**What you are asked to do:** Write the next part of the text below about the U.S. Army Old Guard Fife and Drum Corps, beginning right after its last sentence.

[start of Text excerpt]

The United States Army Old Guard Fife and Drum Corps is one of four premier musical organizations of the United States Army. Members perform using musical instruments and wearing uniforms similar to those used by military musicians of the Continental Army during the American Revolution.

It is the only unit of its kind in the United States' armed forces, and is part of the 3rd U.S. Infantry ("The Old Guard"). The Fife and Drum Corps has been stationed at Fort Myer, Virginia, since its founding on February 23, 1960.

In 2022, February 18th was named “The United States Army Old Guard Fife and Drum Corps Day” in Spanish Fort, Alabama.

Musicians

The musicians of this unit recall the fifes and drums from the days of the American Revolution as they perform in uniforms patterned after those worn by the musicians of Gen. George Washington's Continental Army. Military musicians of the period wore the reverse colors of the regiments to which they were assigned. The uniforms worn by the members of the Corps are dated circa 1781, and consist of black tricorn hats, white wigs, waistcoats, colonial coveralls, and red regimental coats. The 69-member Corps uses 10-hole fifes, handmade rope-tensioned drums and single-valve bugles, which bring to life the exciting sounds of the Continental Army.

The Troop Step
Perhaps the most distinctive signature of the musicians of this unit is the troop step, reminiscent of the ceremonial steps of the Household Regiments of the British Army. While playing their instruments, the musicians march forward at a slow, ceremonial pace, while pointing their toes, toe touching the ground first. After these troop steps, typically, the Fife and Drum Corps changes back to normal pace, stepping off at normal step, playing Yankee Doodle, to the applause of the crowds.

Drum Major
The drum major of the unit is distinguished from the other musicians by his headgear, the light-infantry Cap. In contrast to modern Army bands, and as an indication of prominence, he carries an espontoon instead of the standard mace. The espontoon is an 18th-century weapon carried by officers. However, it is used by the drum major to issue silent commands to the Corps.

Performances

As an official representative of the U.S. Army, the Corps averages over 500 performances annually. The Corps has entertained millions of people in major parades, pageants and historical celebrations throughout the United States; and has served America as a goodwill ambassador as far away as Europe, Australia and Canada. Major sporting events the Corps has performed at include NCAA bowl games, NBA games, NFL games (including Super Bowls), the Kentucky Derby, the Indianapolis 500, and the 1980 Winter Olympics in Lake Placid, New York.

[end of Text excerpt]
[start of Data]

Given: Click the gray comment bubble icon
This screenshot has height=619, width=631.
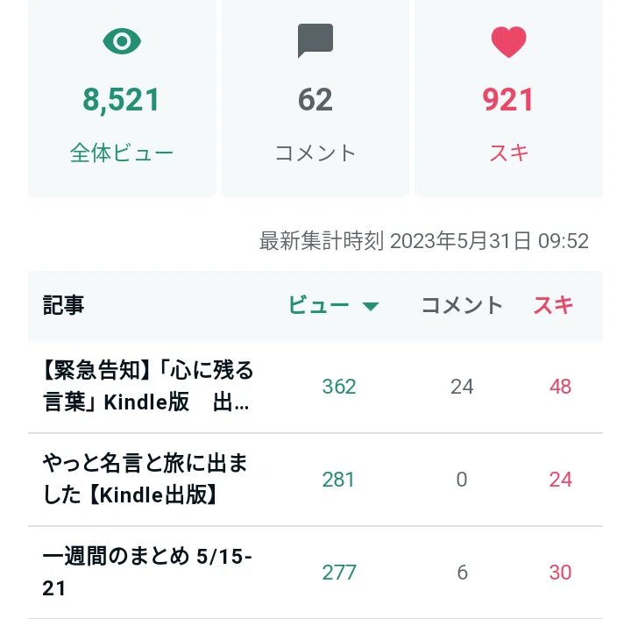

[end of Data]

**Output of the exercise:**
In support of the President of the United States, the Corps performs at armed forces arrival ceremonies for visiting dignitaries and heads of state at the White House, and has participated in every presidential inaugural parade since President John F. Kennedy's in 1961. The Corps also performed at the funeral of Kennedy. Today both men and women are members of the unit.

Instruments
The Corps personnel play fifes, bugles, and drums (snares and basses). Obtaining the instruments posed a challenge, as only a few manufacturers produce historical instruments. A batch of 20 drums were produced in Basel, Switzerland, home to the Carnival of Basel, where a long tradition of marching drums and piccolo flutes is alive. Their fifes were built in Switzerland by Skip Healy of the Healy Flute Company, a professional musician and U.S. ex-pat.

Gallery

See also
 Corps of Drums
 U.S. Army Herald Trumpets
 Commander-in-Chief's Guard (3rd Infantry Regiment)

References
 Abbott James A., and Elaine M. Rice. Designing Camelot: The Kennedy White House Restoration. Van Nostrand Reinhold: 1998. .
 Clinton, Hillary Rodham. An Invitation to the White House: At Home with History. Simon & Schuster: 2000. .
 Garrett, Wendell. Our Changing White House. Northeastern University Press: 1995. .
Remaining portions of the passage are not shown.